Set out exactly, line by line, the stretch of data below that begins at the line containing "Task: Expand Matchup for ATL vs ORL" and ends at the line containing "The width and", with both ends kept.

Listed entries:
§ §

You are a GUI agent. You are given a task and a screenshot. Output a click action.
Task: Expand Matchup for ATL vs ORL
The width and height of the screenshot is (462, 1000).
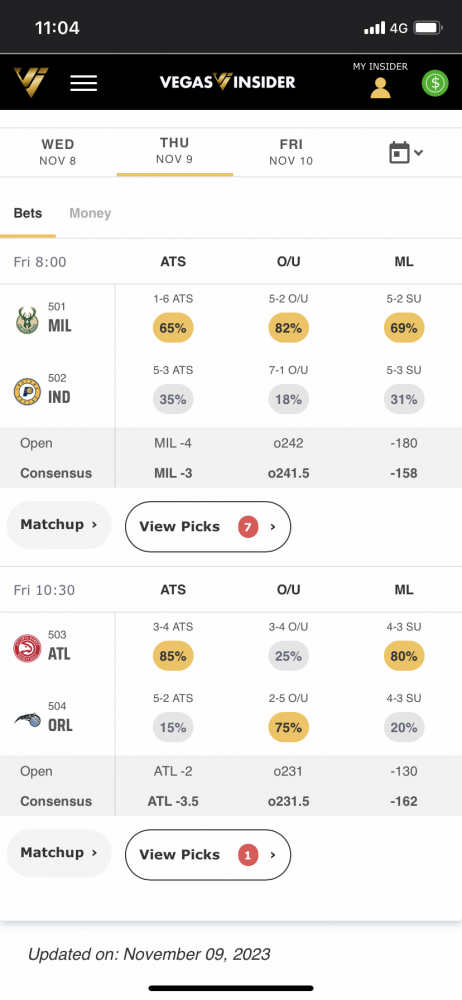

§ §

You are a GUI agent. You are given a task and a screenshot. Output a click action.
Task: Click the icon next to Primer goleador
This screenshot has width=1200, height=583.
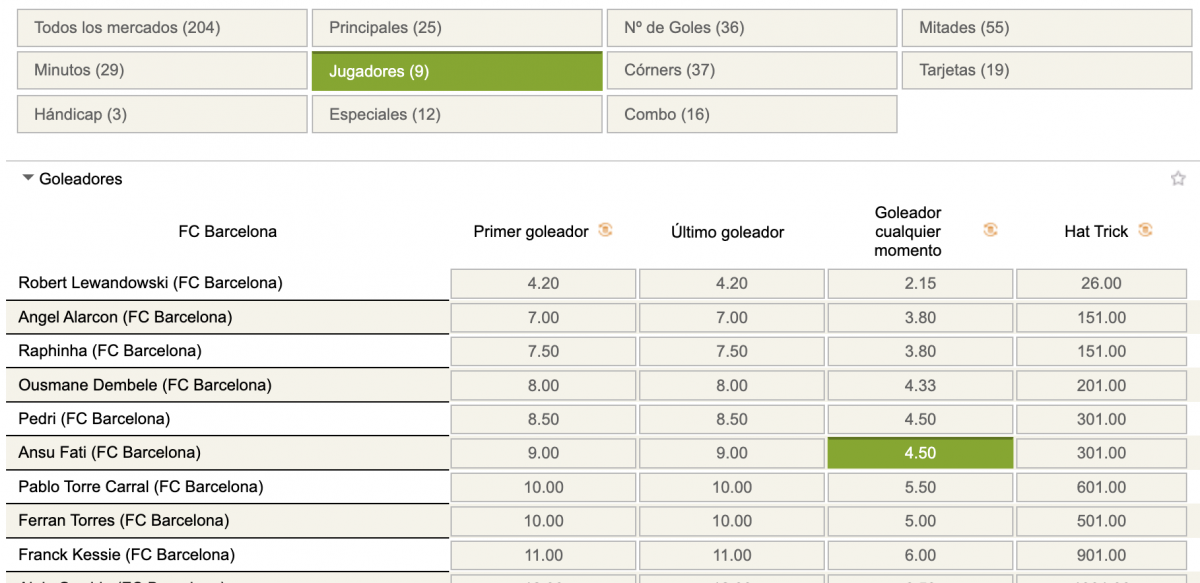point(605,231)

§ §

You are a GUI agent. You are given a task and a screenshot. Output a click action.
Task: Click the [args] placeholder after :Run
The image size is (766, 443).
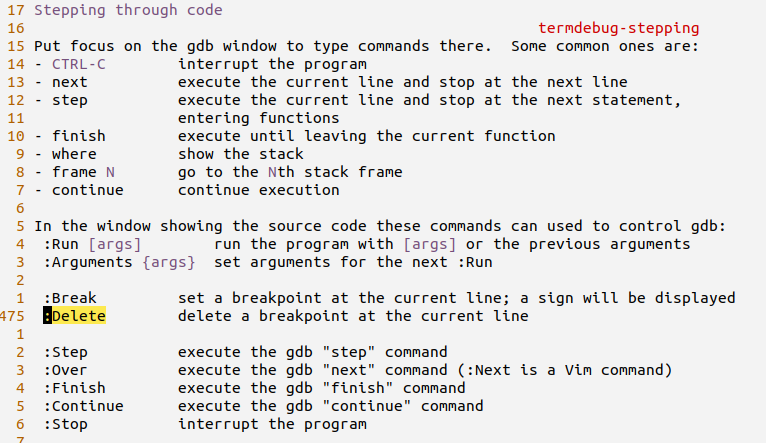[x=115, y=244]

§ §

Task output:
Task: Expand Matchup for ATL vs ORL
The width and height of the screenshot is (462, 1000).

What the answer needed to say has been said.